Exposure of NLS1 and NLS2 in influenza-infected cells

We performed double-immunolabeling studies with the monoclonal NP antibody in conjunction with either the polyclonal NP anti-NLS1 or with the polyclonal NP anti-NLS2 antibody to analyze the exposure of the NLSs in cells infected with the influenza A virus. As illustrated in Fig. 2, the NP monoclonal antibody detected NP in both the nucleus and cytoplasm of infected cells (Fig. 2c–d), with 28% of the infected cells showing only nuclear staining (Fig. 3a). Similarly, the NLS1 epitope on NP was exposed in both the nucleus and cytoplasm (Fig. 2e).
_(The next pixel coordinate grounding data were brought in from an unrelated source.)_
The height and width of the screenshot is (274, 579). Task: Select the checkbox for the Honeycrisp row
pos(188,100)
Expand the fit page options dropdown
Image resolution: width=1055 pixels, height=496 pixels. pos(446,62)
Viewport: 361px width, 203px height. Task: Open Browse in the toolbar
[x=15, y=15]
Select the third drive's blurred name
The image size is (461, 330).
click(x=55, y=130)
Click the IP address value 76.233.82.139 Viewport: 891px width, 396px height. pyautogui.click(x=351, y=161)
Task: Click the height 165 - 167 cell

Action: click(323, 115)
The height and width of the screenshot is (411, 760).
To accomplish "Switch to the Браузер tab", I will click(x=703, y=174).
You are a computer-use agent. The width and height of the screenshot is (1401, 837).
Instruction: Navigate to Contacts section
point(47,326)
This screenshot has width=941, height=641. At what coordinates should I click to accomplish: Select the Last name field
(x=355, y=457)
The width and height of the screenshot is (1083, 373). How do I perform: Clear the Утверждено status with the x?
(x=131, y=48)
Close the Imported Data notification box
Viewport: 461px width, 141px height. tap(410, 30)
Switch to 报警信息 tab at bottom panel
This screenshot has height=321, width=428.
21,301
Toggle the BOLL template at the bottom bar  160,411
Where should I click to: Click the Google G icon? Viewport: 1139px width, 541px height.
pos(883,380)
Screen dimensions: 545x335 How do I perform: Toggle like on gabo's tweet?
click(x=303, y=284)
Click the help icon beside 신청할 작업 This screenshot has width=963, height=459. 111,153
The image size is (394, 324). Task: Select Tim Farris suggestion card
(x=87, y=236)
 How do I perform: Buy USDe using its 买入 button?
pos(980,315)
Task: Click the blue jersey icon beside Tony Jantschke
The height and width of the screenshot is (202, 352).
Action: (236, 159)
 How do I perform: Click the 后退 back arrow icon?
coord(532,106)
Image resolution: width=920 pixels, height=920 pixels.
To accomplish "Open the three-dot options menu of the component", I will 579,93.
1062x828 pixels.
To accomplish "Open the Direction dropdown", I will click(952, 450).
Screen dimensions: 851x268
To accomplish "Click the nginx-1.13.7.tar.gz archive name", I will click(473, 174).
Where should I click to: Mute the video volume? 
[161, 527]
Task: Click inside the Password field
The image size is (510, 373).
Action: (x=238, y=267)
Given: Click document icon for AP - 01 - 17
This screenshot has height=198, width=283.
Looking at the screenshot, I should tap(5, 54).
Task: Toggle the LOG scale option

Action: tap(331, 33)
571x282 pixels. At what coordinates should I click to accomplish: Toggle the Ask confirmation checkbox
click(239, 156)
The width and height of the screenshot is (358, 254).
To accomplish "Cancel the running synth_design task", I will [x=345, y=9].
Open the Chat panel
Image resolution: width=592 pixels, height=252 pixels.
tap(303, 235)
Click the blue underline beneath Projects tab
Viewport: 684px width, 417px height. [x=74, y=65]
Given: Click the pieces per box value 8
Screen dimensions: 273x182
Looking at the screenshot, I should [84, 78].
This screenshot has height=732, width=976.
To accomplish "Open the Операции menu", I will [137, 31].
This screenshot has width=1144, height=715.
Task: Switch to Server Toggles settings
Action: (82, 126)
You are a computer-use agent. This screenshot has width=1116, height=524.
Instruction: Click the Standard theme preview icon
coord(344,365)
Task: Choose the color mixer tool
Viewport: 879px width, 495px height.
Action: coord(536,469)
In contrast, the NLS2 epitope was only exposed in the nucleus of the infected cells (Fig. 2f). Quantitative analysis showed that 100% of the infected cells labeled with the anti-NLS2 antibody had only nuclear staining of anti-NLS2, while 35% of the infected cells labeled with the anti-NLS1 antibody had only nuclear staining of anti-NLS1 (Fig. 3a).

Exposure of NLS1 and NLS2 in influenza-infected cells. HeLa cells infected with influenza A virus for 17 hours, in the absence (a-h) or presence (i-p) of the nuclear export inhibitor LMB, were immunolabeled with DAPI (a-b and i-j; blue), a monoclonal anti-NP antibody (c-d and k-l; red), and either the polyclonal anti-NLS1 antibody (e and m; green) or the polyclonal anti-NLS2 antibody (f and n; green). Merged images depict merge of the red and green channels for each respective set of cells.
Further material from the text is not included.